- Poster
- 念念
- Directed by: Sylvia Chang
- Written by: Yukihiko Kageyama Sylvia Chang
- Starring: Isabella Leong Joseph Chang Lawrence Ko Angelica Lee
- Cinematography: Leung Ming Kai
- Edited by: Chen Po-wen
- Music by: Chen Yang
- Production company: Dream Creek Production
- Distributed by: Applause Taiwan (Taiwan)
- Release date: April 10, 2015 (Taiwan);
- Running time: 119 minutes
- Countries: Hong Kong Taiwan
- Language: Mandarin
- Box office: NT$5.46 million (Taipei) $835k (China)

= Murmur of the Hearts =

2015 Hong Kong-Taiwanese film by Sylvia Chang

Murmur of the Hearts (念念) is a 2015 romantic drama film directed by Sylvia Chang. A Hong Kong-Taiwanese co-production, the film was theatrically released on April 10, 2015 in Taiwan. It was screened in the Contemporary World Cinema section of the 2015 Toronto International Film Festival.

== Plot ==
Yu-mei and Yu-nan, siblings born on the remote Green Island off Taiwan’s east coast, were raised on bedtime tales of mermaids told by their mother. As adults, they lead separate lives shaped by the trauma of their shared past.
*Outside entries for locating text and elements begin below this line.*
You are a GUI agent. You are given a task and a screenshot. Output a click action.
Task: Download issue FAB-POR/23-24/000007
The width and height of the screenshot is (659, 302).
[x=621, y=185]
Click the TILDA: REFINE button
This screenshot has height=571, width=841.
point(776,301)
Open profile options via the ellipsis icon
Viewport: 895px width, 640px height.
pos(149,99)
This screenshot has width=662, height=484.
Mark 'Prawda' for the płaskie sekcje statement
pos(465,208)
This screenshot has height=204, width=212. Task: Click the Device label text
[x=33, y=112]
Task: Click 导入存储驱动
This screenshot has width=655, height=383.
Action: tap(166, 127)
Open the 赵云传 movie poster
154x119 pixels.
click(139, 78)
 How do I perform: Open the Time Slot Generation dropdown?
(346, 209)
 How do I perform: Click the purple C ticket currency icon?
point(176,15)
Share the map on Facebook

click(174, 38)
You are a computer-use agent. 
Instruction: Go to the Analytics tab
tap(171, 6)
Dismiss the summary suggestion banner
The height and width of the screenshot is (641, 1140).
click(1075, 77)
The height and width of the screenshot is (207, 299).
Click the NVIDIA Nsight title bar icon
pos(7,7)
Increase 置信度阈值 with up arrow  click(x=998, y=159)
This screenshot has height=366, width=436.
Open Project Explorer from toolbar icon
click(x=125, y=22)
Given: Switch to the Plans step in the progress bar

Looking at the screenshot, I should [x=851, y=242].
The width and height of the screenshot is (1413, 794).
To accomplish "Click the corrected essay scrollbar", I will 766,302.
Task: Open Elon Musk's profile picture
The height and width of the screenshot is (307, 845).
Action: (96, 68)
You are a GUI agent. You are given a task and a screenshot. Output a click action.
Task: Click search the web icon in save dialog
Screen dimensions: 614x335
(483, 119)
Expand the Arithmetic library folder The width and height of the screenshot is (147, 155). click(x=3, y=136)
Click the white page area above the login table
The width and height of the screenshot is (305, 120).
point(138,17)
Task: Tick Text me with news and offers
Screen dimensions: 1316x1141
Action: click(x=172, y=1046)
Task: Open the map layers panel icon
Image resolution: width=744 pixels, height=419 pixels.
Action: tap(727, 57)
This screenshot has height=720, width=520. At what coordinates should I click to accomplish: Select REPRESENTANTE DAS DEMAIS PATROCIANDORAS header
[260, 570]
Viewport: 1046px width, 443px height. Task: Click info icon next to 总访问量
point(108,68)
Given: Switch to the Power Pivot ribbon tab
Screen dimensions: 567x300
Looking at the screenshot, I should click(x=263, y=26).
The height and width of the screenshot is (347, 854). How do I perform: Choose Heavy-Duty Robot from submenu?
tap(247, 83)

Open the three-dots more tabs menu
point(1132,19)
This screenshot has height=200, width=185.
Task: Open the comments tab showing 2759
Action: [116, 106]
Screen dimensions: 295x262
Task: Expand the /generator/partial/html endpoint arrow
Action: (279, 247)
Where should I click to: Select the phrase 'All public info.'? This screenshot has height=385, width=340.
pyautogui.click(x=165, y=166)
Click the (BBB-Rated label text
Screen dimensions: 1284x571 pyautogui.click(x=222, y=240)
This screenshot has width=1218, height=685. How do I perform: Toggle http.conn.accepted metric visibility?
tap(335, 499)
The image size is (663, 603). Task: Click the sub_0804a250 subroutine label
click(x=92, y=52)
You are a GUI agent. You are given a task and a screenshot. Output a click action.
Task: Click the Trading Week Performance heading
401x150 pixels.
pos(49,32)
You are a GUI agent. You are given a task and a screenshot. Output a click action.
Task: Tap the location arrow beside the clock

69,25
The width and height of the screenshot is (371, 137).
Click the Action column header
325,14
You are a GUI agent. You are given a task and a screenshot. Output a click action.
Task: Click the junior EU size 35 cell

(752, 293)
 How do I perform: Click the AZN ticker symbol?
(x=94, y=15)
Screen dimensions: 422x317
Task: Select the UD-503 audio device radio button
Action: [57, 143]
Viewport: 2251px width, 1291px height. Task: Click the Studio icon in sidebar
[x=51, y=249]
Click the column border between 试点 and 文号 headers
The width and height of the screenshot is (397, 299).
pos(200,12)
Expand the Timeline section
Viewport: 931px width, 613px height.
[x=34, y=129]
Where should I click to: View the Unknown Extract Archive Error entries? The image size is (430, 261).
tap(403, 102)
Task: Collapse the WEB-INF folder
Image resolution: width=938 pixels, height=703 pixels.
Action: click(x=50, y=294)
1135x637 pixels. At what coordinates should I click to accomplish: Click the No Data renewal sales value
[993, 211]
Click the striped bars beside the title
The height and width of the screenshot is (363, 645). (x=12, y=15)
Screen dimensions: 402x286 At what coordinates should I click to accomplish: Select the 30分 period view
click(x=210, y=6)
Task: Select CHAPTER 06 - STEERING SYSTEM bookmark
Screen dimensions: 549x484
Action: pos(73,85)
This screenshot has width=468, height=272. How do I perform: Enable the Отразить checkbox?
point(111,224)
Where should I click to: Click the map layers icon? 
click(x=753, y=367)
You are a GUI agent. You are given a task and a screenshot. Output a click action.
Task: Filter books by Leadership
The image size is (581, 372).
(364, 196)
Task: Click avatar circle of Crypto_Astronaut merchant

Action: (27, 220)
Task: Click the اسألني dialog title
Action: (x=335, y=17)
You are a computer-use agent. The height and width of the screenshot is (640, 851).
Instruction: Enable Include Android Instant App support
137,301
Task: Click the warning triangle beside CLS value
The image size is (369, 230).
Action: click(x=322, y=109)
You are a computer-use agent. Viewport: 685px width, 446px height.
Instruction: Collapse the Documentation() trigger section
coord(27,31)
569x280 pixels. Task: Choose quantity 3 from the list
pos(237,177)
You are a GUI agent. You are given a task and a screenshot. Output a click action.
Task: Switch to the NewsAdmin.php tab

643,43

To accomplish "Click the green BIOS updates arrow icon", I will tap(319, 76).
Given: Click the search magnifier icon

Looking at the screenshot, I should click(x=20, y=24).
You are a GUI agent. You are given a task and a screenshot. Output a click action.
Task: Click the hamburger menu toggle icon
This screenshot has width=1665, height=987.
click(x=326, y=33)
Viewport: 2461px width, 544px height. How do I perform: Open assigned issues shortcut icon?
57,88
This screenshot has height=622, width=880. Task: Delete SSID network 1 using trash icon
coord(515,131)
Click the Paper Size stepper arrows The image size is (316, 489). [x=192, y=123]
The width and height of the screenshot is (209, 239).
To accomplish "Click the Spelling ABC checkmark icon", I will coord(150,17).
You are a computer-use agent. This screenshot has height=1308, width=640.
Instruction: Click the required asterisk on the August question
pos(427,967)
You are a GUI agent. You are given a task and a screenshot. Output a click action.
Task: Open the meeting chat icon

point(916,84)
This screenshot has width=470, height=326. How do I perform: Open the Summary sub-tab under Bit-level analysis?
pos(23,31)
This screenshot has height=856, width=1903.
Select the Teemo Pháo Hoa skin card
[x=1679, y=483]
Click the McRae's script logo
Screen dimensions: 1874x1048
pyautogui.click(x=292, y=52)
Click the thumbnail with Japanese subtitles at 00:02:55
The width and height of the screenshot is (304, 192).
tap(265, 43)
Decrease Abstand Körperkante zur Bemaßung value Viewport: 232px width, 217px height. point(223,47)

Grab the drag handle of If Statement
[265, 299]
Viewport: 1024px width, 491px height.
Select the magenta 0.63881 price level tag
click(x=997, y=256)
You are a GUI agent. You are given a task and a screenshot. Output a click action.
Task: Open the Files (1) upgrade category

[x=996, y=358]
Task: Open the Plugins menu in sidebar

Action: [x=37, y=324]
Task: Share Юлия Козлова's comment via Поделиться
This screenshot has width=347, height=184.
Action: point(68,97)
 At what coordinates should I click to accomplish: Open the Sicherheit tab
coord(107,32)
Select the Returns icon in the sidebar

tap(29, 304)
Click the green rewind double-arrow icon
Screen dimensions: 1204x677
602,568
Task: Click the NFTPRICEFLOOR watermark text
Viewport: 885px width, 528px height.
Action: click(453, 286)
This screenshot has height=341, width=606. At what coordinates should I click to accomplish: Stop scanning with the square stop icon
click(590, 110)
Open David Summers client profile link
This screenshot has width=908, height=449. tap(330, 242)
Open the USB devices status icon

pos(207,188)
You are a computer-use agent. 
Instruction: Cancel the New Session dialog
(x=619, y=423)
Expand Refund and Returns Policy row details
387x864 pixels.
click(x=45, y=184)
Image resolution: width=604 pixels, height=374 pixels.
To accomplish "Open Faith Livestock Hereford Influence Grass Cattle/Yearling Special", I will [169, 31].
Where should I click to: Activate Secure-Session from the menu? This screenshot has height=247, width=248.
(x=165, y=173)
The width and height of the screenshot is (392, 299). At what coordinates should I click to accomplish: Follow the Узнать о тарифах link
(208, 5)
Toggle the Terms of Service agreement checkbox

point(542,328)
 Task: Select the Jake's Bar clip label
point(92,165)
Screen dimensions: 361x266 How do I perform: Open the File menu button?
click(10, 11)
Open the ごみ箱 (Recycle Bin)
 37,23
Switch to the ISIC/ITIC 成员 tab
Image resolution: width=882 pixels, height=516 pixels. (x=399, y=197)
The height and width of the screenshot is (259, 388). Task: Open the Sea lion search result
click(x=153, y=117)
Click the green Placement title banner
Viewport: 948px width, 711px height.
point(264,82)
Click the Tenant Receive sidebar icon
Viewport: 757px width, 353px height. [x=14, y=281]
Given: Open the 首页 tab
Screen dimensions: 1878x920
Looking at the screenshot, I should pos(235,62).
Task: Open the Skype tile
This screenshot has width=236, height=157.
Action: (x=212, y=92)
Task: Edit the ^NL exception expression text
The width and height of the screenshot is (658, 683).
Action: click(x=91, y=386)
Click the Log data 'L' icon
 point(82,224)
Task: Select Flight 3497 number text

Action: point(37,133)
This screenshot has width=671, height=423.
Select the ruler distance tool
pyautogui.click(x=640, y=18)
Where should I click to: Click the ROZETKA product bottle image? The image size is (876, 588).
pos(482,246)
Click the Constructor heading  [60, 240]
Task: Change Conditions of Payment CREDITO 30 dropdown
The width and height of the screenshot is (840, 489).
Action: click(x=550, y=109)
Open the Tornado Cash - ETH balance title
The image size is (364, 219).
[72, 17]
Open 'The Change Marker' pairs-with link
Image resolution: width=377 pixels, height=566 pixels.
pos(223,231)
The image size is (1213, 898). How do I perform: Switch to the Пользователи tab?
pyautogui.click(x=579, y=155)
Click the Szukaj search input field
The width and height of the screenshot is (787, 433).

Now a painter living in Taipei, Yu-mei is in a troubled relationship with Hsiang, an aspiring boxer. Haunted by resentment toward her late mother, Yu-mei begins experiencing hallucinations and insomnia, prompting her to seek counseling. Flashbacks reveal that her mother took Yu-mei and left Green Island when she was a child, eventually opening a restaurant and becoming another man's mistress in Taiwan. After her mother’s death, Yu-mei overheard her father expressing his desire to erase all memory of them, deepening her emotional wounds. On top of this, she discovers she is pregnant and fears Hsiang does not want the child.

Hsiang, meanwhile, is pursuing his dream of becoming a professional boxer. But as his vision deteriorates in one eye, he hides it—until his coach finds out and disqualifies him from competition. The setback leaves him adrift.

During a tense meal together, Yu-mei is overcome with emotion when she realizes the restaurant they’re dining in is the one her mother once owned. She finally tells Hsiang about the pregnancy. Though visibly conflicted, he reaches for her hand in a gesture of support.

Yu-nan, now working as a travel agent between Green Island and Taiwan, carries his own emotional scars. He believes their mother abandoned him and favored Yu-mei. As the story unfolds, both siblings confront their pasts and begin to find healing.

Years later, Yu-nan unexpectedly meets Yu-mei’s now-grown daughter, Hai, and Hsiang in a bookstore, where Yu-mei is holding a book signing. Hai shows Yu-nan her mother’s book, which he quickly realizes is based on their shared childhood. Reunited at last, Yu-nan and Yu-mei smile at one another, having found peace.

==Cast==
- Isabella Leong as Yu-mei
- Joseph Chang as Hsiang
- Lawrence Ko as Yu-nan
- Angelica Lee as Yu-mei and Yu-nan's mother
- Wang Shih-hsien as Boxing coach
- Julian Chen as Father

==Reception==
The film has grossed NT$5.46 million at the Taipei box office and, by May 4, 2015, had earned $835k at the Chinese box office.